Dios no prospera de inmediato a los que ama, suele pasar tiempo para ello. Sí que lo hace a lo largo de los años y es progresivamente. Lo hemos visto y lo vemos en personas que viniendo de la nada son prosperaras por el Señor, son gente sin medios económicos y de poca cultura, pero nos muestran con el tiempo un cambio progresivo tanto en lo social como en lo espiritual. “El don de la gracia de Dios está con estos creyentes por ser de su complacencia que es agrado”.

El pozo de Jacob simboliza  la salvación que nos ofrece el Padre por medio del Hijo. Cuando Jesús se sentó en el pozo se acercó una mujer de Samaria y ahí empezó el tema que  podemos ver en “San Juan, capítulo 4.” Jesús le ofrece a la mujer agua muy distinta a la que tiene el pozo, le está ofreciendo el agua viva de su naturaleza y a nosotros nos da a entender que
“Él es el pozo” siendo el pozo de la salvación. Bebiendo de su agua no tendremos más sed del agua de este mundo que  es la que incita el deseo de beber más y más porque no hallamos la paz en nuestra alma.

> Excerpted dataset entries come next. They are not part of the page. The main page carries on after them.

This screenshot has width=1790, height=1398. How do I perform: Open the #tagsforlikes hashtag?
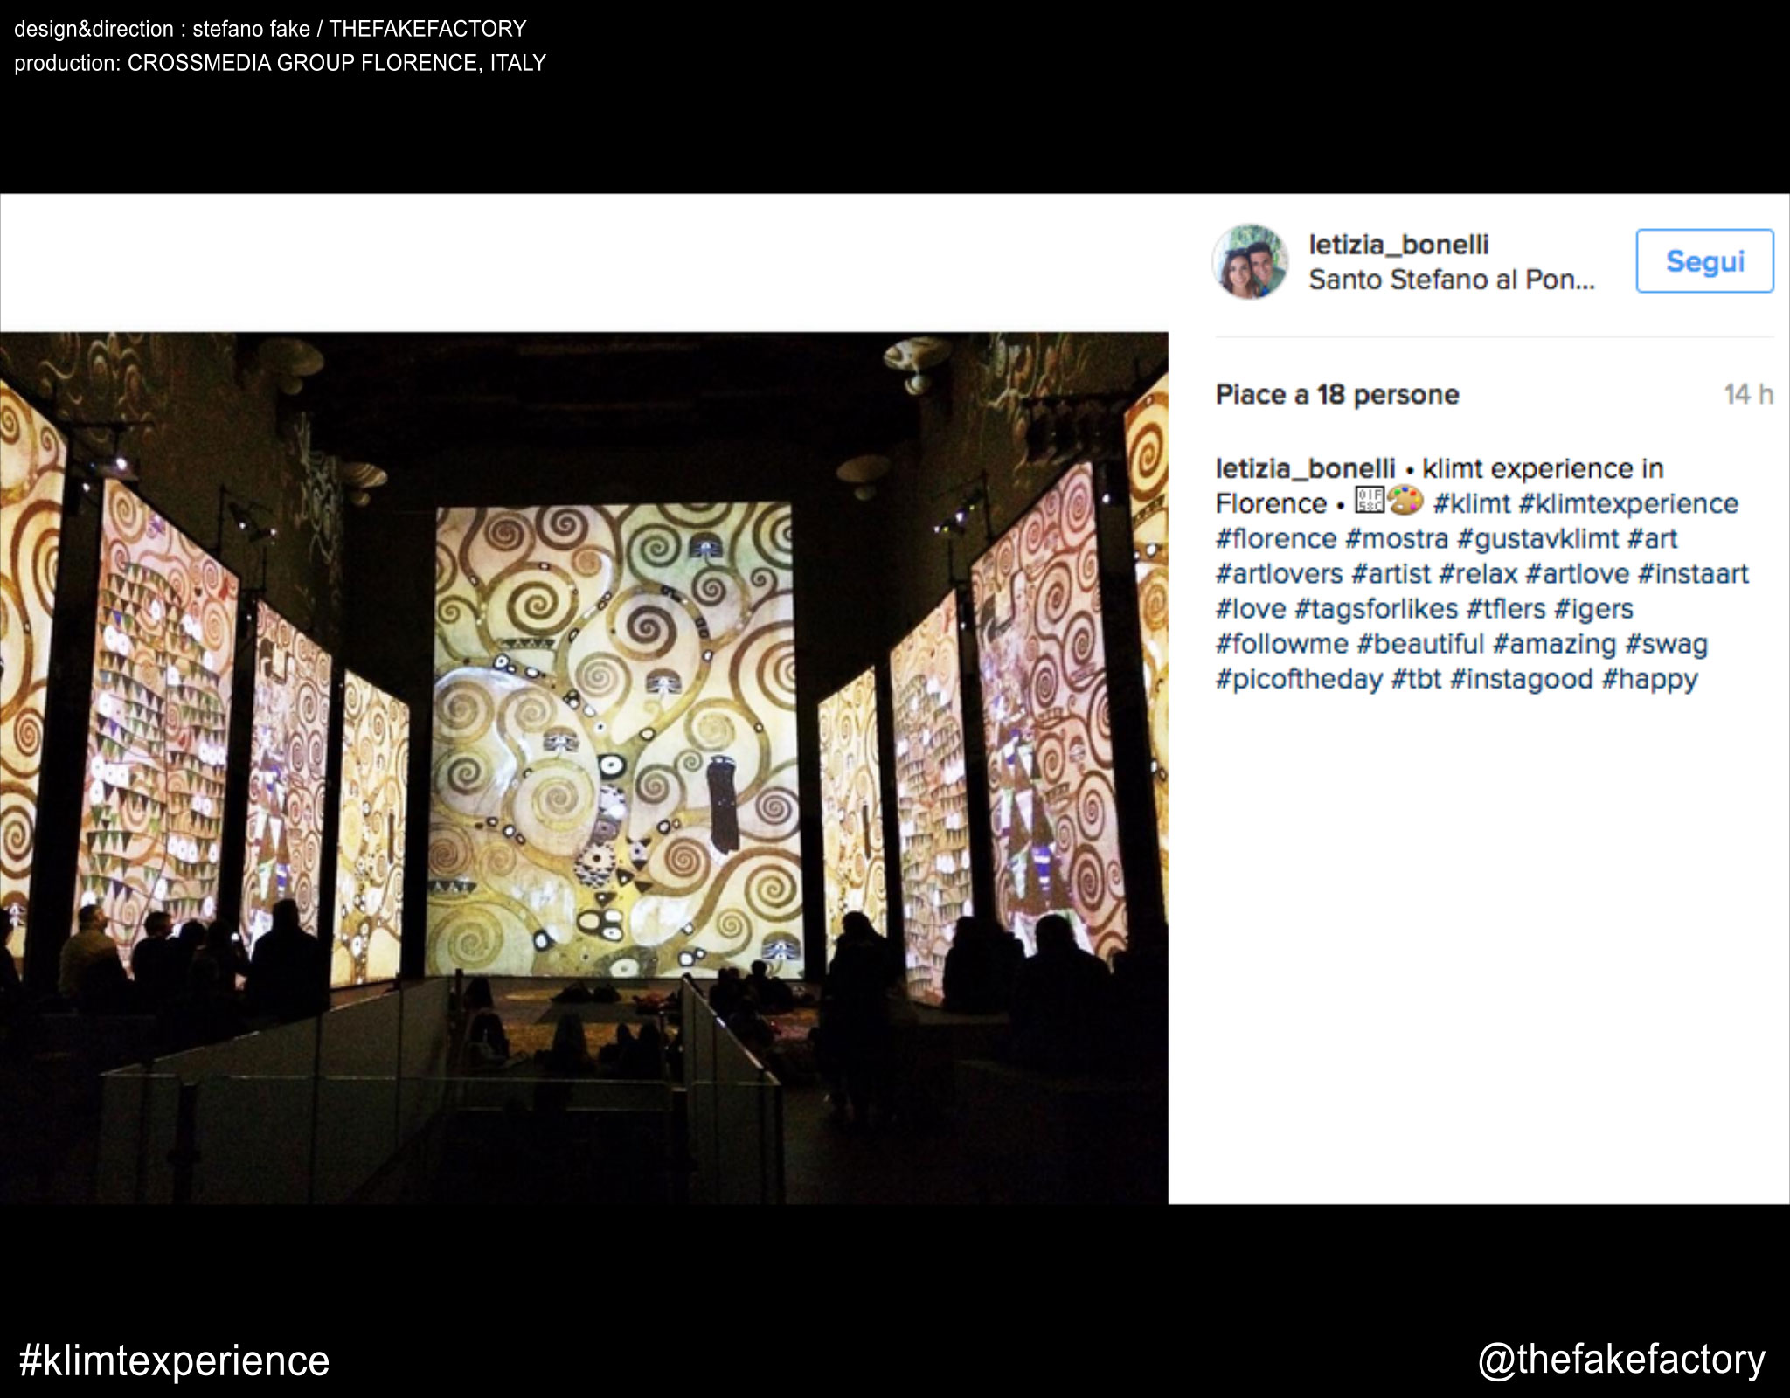pyautogui.click(x=1376, y=609)
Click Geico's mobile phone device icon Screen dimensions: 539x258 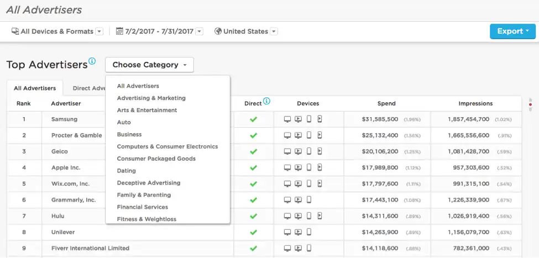tap(309, 151)
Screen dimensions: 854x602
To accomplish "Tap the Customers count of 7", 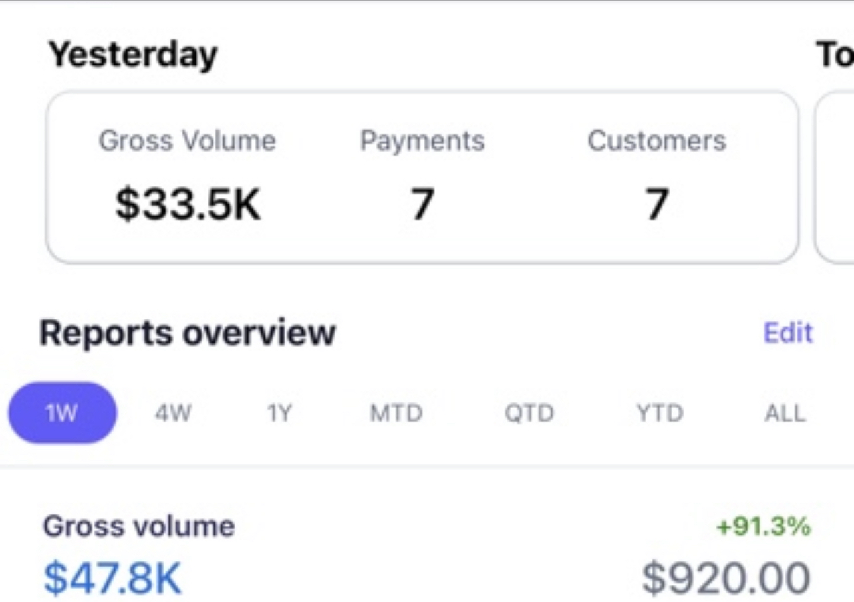I will pyautogui.click(x=656, y=204).
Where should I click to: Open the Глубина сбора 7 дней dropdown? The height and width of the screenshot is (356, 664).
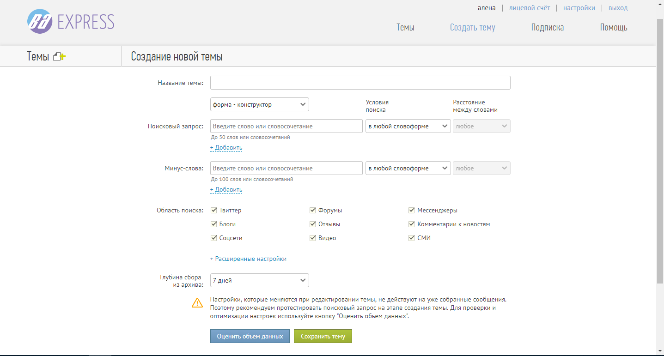[259, 280]
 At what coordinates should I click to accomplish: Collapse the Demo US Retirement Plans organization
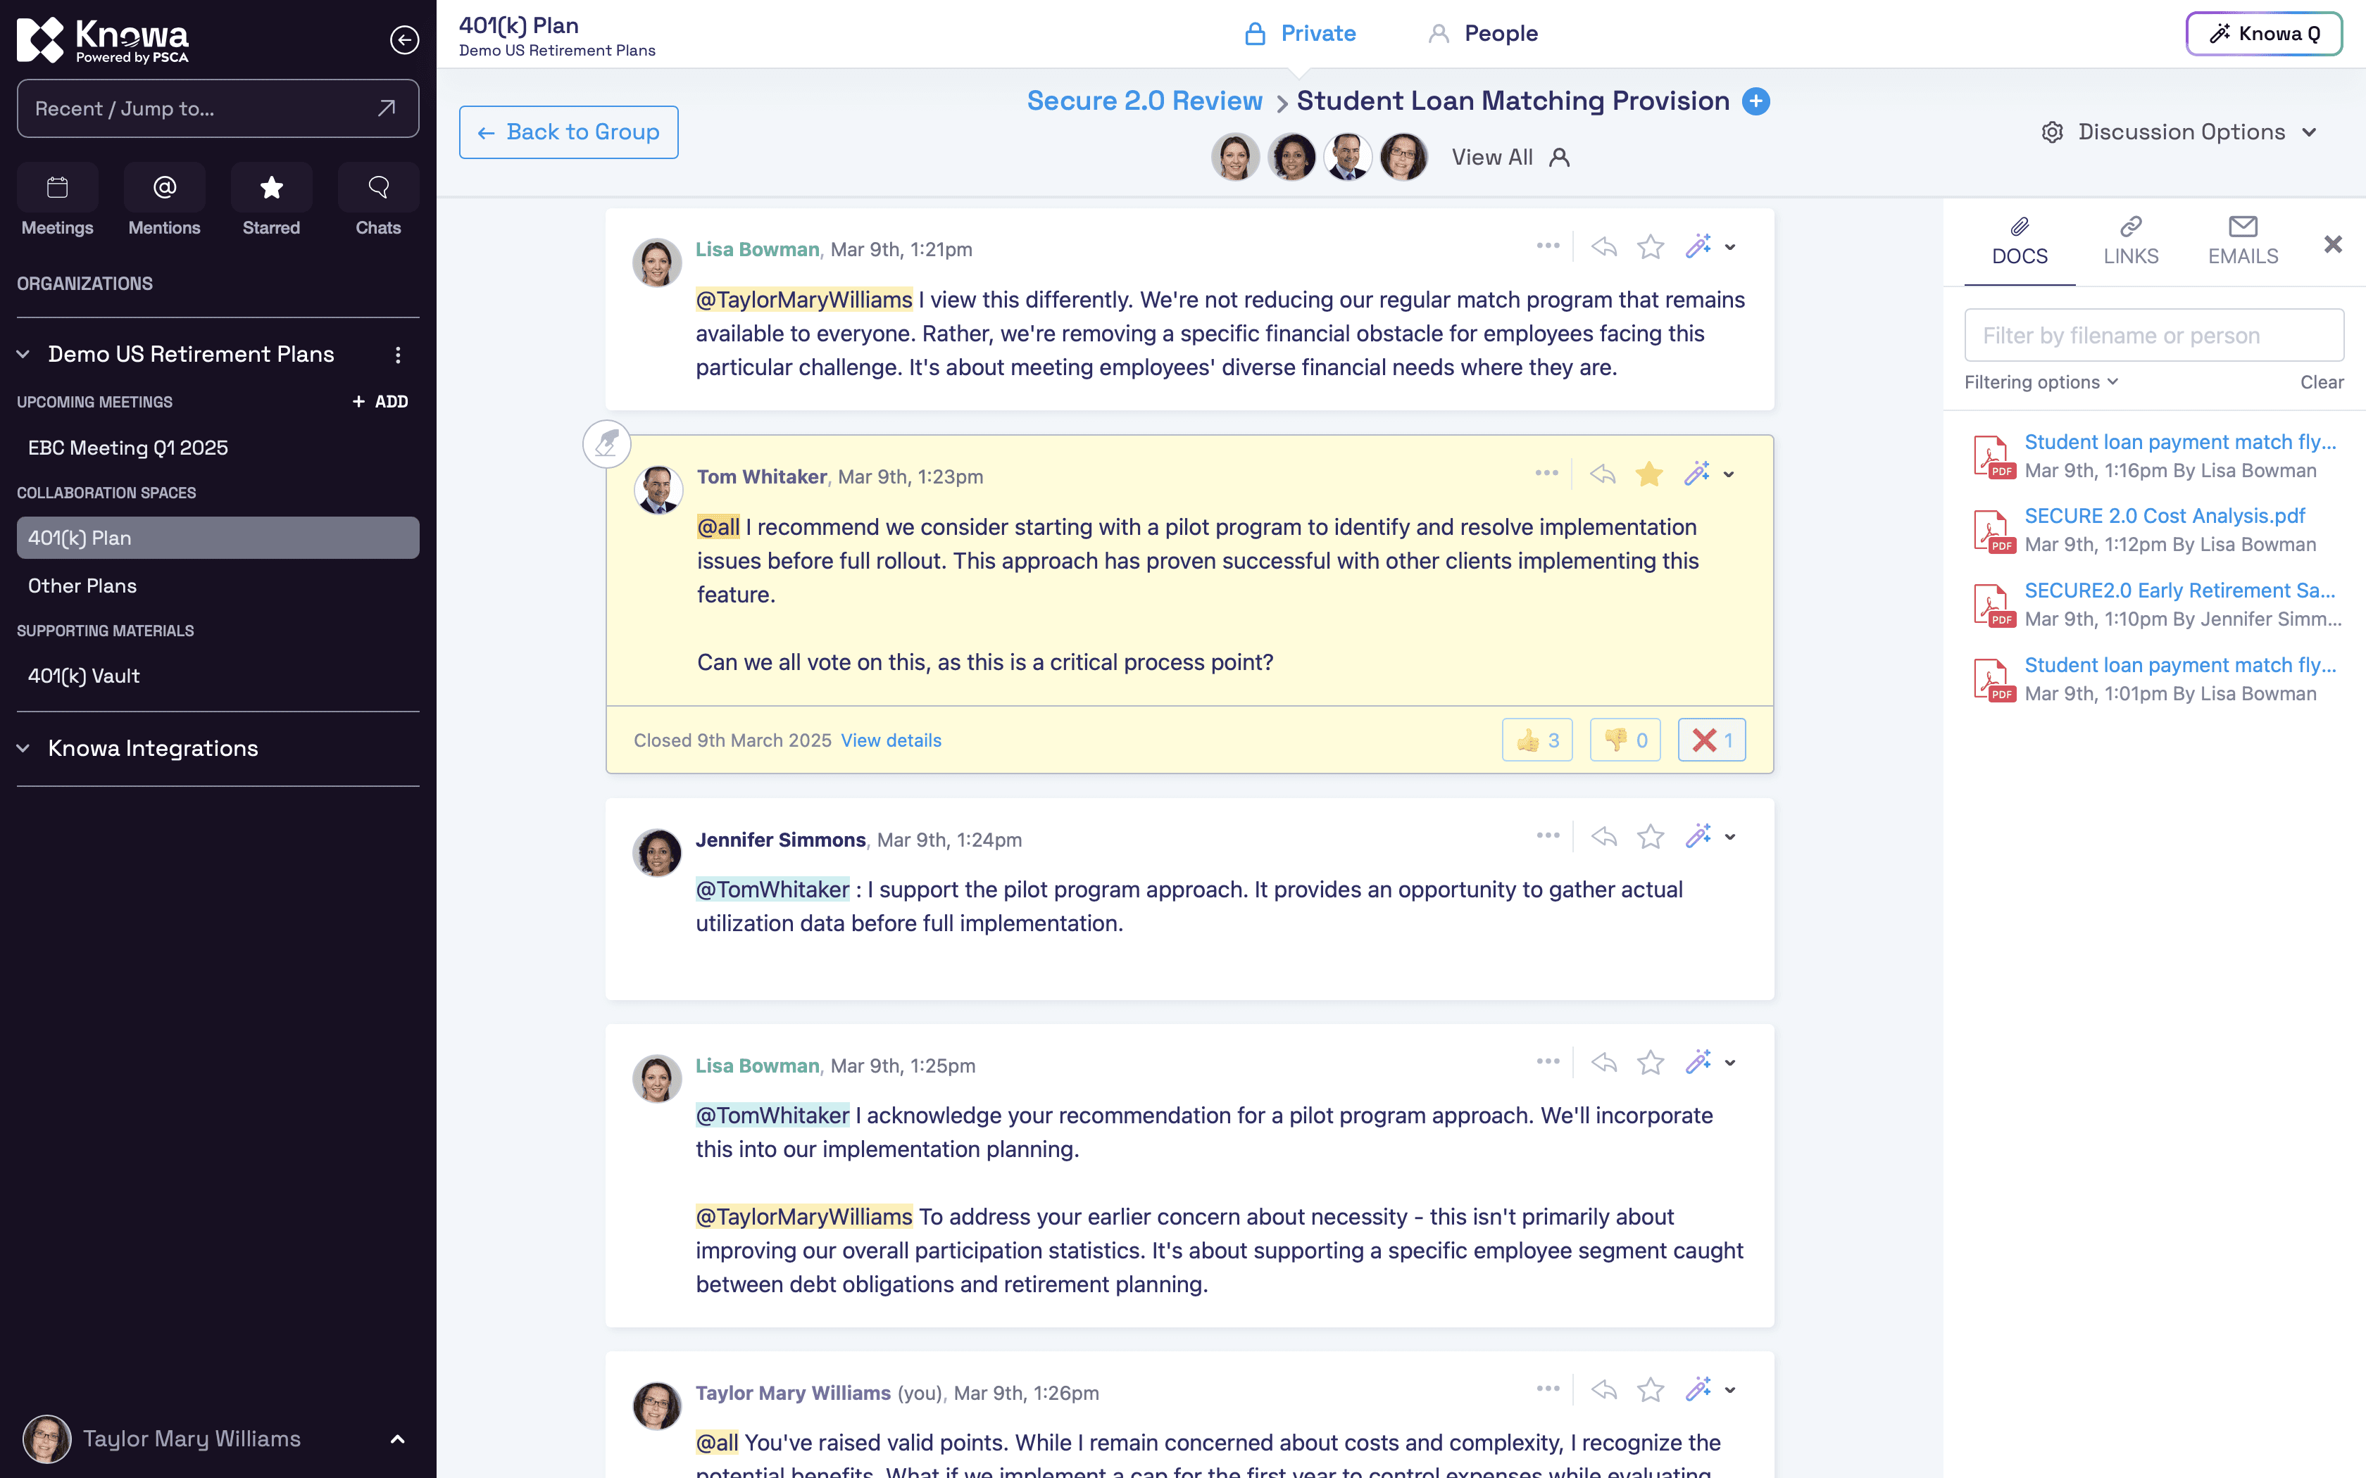23,354
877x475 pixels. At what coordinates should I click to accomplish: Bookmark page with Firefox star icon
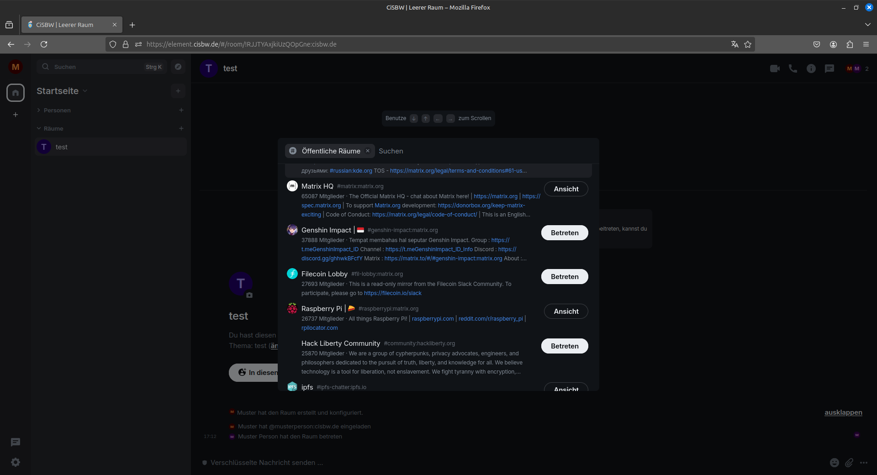coord(748,44)
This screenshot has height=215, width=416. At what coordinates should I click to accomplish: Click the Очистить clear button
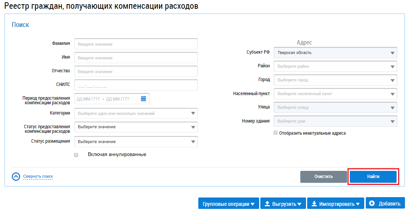pyautogui.click(x=324, y=177)
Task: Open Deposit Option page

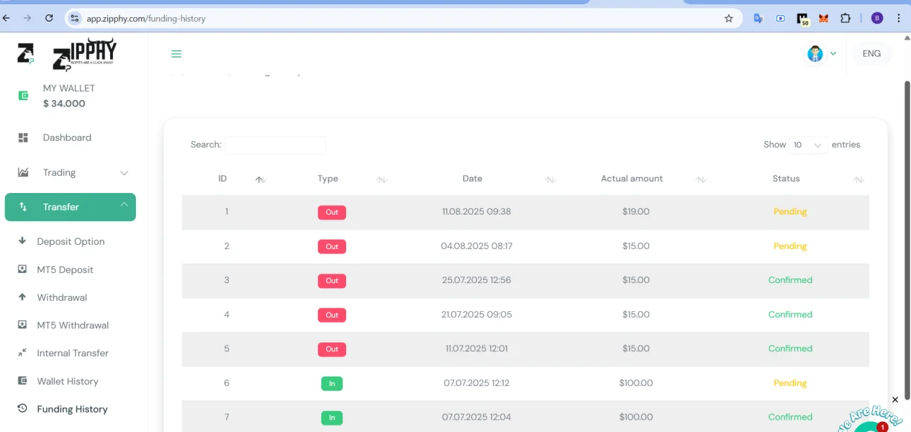Action: pos(71,242)
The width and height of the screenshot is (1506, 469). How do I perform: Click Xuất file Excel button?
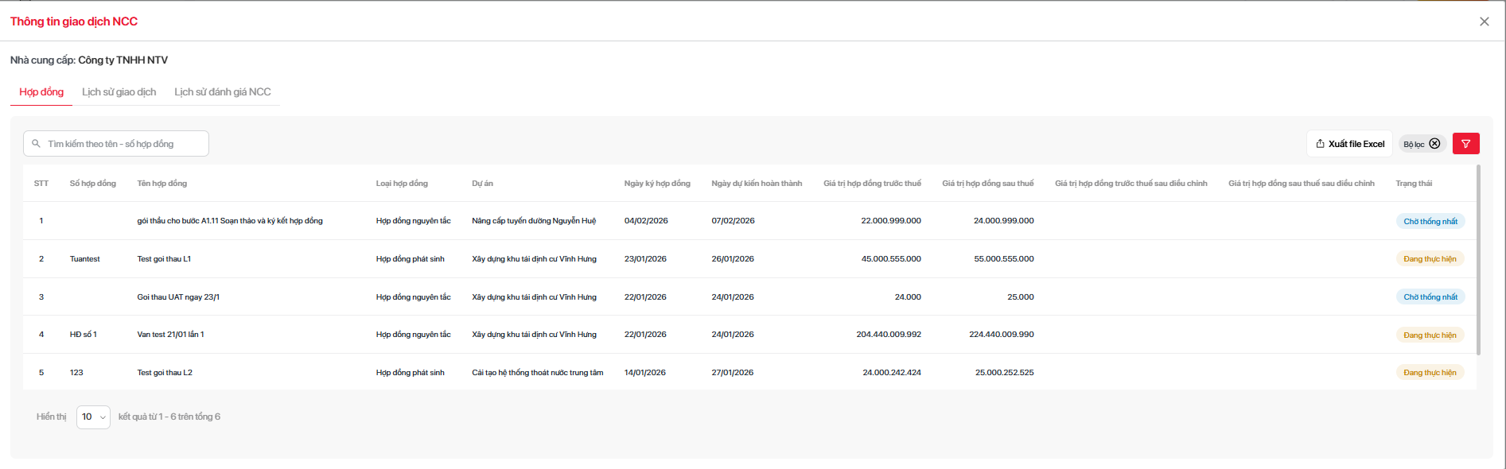[1349, 144]
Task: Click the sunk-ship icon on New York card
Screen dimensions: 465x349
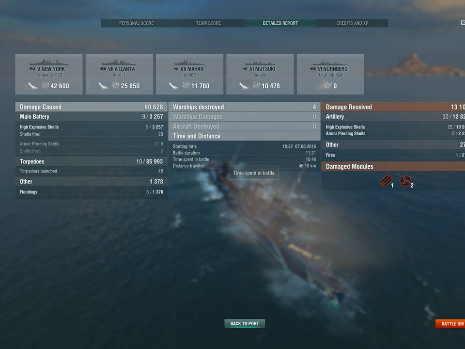Action: click(x=32, y=86)
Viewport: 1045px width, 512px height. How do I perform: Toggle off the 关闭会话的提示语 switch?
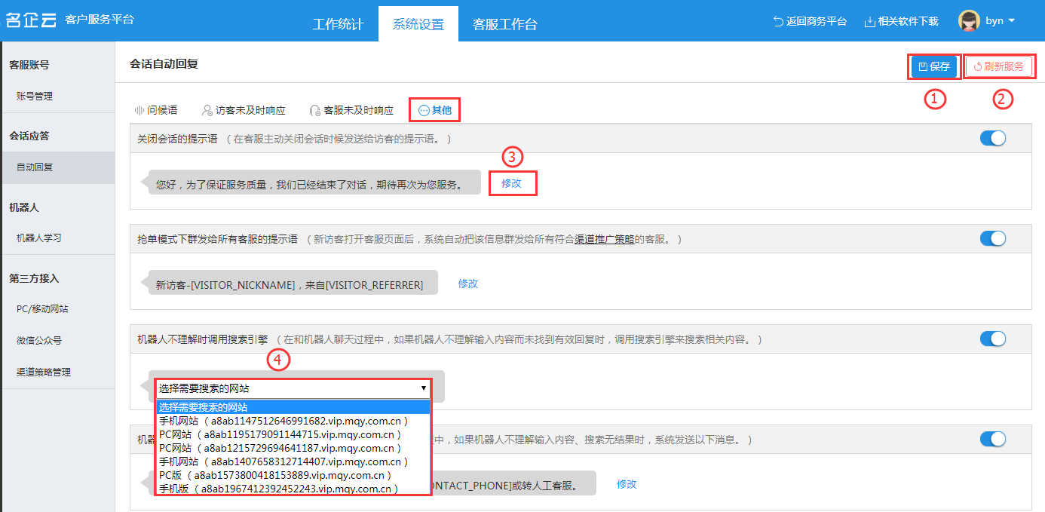(993, 138)
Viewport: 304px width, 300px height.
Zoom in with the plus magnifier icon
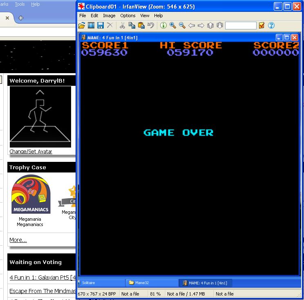[x=173, y=25]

La mujer quedó  turbada por las palabras de Jesús pues no lo acababa de  entender por ser espirituales, pero como Él le reveló quién era ella en su comportamiento y forma de vivir, entonces aceptó  beber del pozo de agua viva que es beber del mismo Jesús. La mujer por su naturaleza de ser samaritana y lo que era, no se merecía el trato que le ofreció Jesús pero Él estaba en el pozo de Jacob y antes dijo: “me es necesario pasar por Samaria” y el Padre le trae a la mujer. Vemos que todo el acontecimiento estaba guiado por Dios nuestro Padre y Jesús nos dice: toda planta que el Padre no me envía no es mía, pero toda planta que el Padre me envía es mía.

La mujer como planta o flor era poco vistosa, más bien para arrancarla o quemarla, pero se transformó al aceptar el agua del pozo de Jesús, transformándose en una bonita planta de muy alto valor cumpliéndose la palabra: que la salvación hermosea nuestro rostro.